GENERAL MEDICINE

Greek islands bear gift of pleasant home thoughts

While on holidays abroad one's thoughts can turn to home

Dr John Latham, GP, Liberties Primary Care Team, Dublin

June 6, 2013

Article
Similar articles
  • Recently I had to spend most of a Saturday in the practice, getting up-to-date with paperwork and finalising my CPD portfolio, including this year’s audit. After a long morning at the computer, I decided to go for a mind-clearing stroll around my practice area. A brief walk around that part of the south inner-city, the Liberties, can be very revealing. 

    I write this from abroad and there is a certain nostalgia as I recall that bitterly cold Dublin day as I look over my terrace to a deep blue Ionian Sea. My view is southwards along the steep west coast of Kefalonia and this is the start of the first two week holiday we have taken for four years. The practice is in good hands and it is time to forget it all (except for that cold and windy Saturday). 

    It is curious how, having worked in an area for several decades, there are many buildings, details and features which I had either ignored or simply not bothered to examine.
^^^^^^^^
AIM OF THE EXERCISE: Extend the column above about the GP recalling a Dublin walk while on holiday in Kefalonia, picking up after its last sentence. The rows that come next are from a different source.
^^^^^^^^
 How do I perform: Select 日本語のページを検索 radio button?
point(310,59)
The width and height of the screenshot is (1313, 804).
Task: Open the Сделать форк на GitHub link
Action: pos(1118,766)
^^^^^^^^
RESPONSE TO THE EXERCISE:
    My first few yards brought me to old St Catherine’s Church (which now has a very socially active inner city congregation) in front of which poor Robert Emmet was hung and beheaded. Local myth suggests that his head rolled down Bridgefoot Street Hill which faces the church and leads down to the river. It is here that many of my patients now live in a small estate named after the patriot. I turned left and headed up towards Guinness’s James’s Gate Brewery. I crossed the road and walked past two undertakers premises and examined a plaque attached to the front of one: ‘Headquarters of the Irish Volleyball Association’, it read! A funeral parlour and undertakers was very evident but no sight nor sign was there in the building of any sports people or their coaches. 

    Having visited my local bank ATM opposite the main brewery gate, I walked back towards Christchurch. My route took me by the old Powers’ whiskey distillery, on my left, which is now the very vibrant National College of Art and Design (NCAD), well worth a visit when the students’ exhibition is on. Then I stopped and admired St John’s Church, an Augustinian place of worship in the style of the French Gothic revival. It has a magnificent stained glass window and I have attended the funerals of patients there over the years; never realising until that Saturday (thanks to Google), that the church is built on an old Augustinian site, St John’s Hospital, which had given succour to the sick and poor since the 12th century. 

    My thoughts were temporarily broken by several trotting horses, each drawing a light carriage or landau (there were four in a convoy) carrying tourists who had probably just finished a tour of the brewery. Their drivers were well known to me. High stepping, well groomed and in very good condition, the horses cut an admirable and stylish sight.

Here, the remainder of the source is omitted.